Ziel dieses Projects ist es funktionale und strukturelle Einsichten in den abwechselden Zugriffstransportmechanismus des sekundären aktiven Transporters Mhp1, die Membran Hydantoin Permease-1 aus Microbacterium liquefaciens, der Nukleobasen-cation symporter Familie (NCS-1),zu erlangen. Bisher konnte Mhp1 in drei Konformationen entlang der vermuteten Reaktionskoordinate beobachtet werden(Shimamura et al. 2010).
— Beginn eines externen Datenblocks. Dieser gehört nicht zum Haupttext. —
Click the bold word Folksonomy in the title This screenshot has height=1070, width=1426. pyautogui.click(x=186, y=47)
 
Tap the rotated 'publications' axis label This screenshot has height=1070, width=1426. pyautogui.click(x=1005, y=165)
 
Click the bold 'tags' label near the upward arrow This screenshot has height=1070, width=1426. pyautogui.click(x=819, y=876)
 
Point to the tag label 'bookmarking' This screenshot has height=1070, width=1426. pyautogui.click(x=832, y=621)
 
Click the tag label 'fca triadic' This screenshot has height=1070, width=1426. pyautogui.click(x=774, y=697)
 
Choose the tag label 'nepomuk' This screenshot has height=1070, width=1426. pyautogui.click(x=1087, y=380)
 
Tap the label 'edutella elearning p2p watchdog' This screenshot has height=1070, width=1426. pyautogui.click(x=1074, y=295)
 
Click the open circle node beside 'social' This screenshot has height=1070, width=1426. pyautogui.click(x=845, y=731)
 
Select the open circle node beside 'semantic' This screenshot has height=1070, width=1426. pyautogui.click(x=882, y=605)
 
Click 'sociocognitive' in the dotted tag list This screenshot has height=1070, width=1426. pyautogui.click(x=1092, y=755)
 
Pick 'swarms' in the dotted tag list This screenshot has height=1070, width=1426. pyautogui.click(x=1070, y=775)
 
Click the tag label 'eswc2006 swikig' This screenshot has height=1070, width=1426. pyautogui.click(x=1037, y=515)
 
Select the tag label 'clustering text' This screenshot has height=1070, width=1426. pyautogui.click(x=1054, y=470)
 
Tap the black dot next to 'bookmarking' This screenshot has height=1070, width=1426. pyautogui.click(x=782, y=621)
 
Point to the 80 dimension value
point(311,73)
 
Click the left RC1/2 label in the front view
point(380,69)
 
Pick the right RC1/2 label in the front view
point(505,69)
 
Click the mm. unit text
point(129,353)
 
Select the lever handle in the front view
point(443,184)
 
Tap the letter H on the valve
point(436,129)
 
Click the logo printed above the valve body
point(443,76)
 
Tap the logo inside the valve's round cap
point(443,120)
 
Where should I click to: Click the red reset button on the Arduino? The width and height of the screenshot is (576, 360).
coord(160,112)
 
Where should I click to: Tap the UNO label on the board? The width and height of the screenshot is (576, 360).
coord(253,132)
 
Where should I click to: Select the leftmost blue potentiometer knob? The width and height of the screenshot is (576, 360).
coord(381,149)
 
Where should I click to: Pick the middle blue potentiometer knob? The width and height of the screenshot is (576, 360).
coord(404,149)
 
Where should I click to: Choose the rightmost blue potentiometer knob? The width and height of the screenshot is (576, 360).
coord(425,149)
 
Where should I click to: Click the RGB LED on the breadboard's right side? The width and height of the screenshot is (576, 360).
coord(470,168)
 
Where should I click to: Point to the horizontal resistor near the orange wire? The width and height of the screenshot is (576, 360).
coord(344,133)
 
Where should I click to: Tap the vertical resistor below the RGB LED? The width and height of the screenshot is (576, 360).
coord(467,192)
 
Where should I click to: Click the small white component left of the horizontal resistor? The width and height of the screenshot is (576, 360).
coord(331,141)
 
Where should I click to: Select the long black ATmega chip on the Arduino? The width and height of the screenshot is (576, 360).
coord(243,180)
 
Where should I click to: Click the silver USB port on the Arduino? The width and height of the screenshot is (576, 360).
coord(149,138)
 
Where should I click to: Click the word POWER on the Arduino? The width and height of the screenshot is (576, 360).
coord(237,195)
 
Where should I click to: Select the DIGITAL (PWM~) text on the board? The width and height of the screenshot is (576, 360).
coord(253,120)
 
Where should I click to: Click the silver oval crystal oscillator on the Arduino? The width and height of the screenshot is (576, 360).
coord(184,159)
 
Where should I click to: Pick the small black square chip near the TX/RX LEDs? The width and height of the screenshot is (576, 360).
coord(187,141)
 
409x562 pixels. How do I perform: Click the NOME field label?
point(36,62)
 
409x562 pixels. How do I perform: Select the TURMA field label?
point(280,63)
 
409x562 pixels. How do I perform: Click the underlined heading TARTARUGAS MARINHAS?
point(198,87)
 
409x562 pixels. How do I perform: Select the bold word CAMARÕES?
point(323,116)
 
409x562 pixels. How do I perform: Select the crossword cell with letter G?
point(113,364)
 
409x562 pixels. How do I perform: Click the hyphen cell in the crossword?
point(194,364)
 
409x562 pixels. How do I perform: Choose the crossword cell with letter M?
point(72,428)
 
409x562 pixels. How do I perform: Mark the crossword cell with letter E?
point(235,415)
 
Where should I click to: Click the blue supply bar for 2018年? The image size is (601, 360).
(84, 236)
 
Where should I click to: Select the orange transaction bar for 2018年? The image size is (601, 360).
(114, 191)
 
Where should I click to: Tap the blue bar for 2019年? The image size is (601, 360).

In einem Versuch Mhp1 in zusätzlichen Konformationen einzufangen, wurden verschiedene Mutanten produziert, bei denen Schlüsselaminosäuren der Natrium- und Substrat Bindungstellen verändert wurden. Zunächst wurden Mutanten produziert und charkterisiert, gefolgt von kristallographischen Analysen. Da Mhp1’s Transportmechanismus ein sehr dynamischer Prozess ist, wurden die Einschränkungen eines Kristallgitters umgangen,indem der Mechanismus weiter in Lösung untersucht wurde. Größenausschlusschromatographie in Verbindung mit Kleinwinkelröntgenstreuung wurde verwendet um die konformationelle Homogenität von Mhp1 zu untersuchen. Außerdem wurde ein zweiter Membrantransporter, LeuT aus Aquifex aeolicus, studiert. Die Produktion und Charakterisierung von wild-type LeuT, sowie erste Untersuchungen eines Dreifach-Mutanten für zeitaufgelösten Studien wurden durchgeführt.

This project aimed to provide functional and structural insights into the alternating access transport mechanism of the secondary active transporter Mhp1, the membrane hydantoin permease-1, from Microbacterium liquefaciens of the nucleobase-cation symporter family (NCS-1). Mhp1 has already been observed in three conformational states along the putative reaction coordinate (Shimamura et al. 2010). In an attempt to capture Mhp1 in additional conformations several mutants were produced, where key residues of the sodium and binding cavities of Mhp1 were altered. Initially mutants were produced and characterised, followed by crystallographic analysis. As Mhp1’s mechanism of transport is a highly dynamic process, this mechanism was further investigated in solution, to avoid the crystal packing limitations. Size-exclusion chromatography coupled small angle X ray scattering was employed to probe the conformational homogeneity of Mhp1. A second membrane transporter, LeuT from Aquifex aeolicus, was also studied. The production and crystallisation of wild-type LeuT as well as the first studies of a new triplemutant were performed to enable time-resolved studies.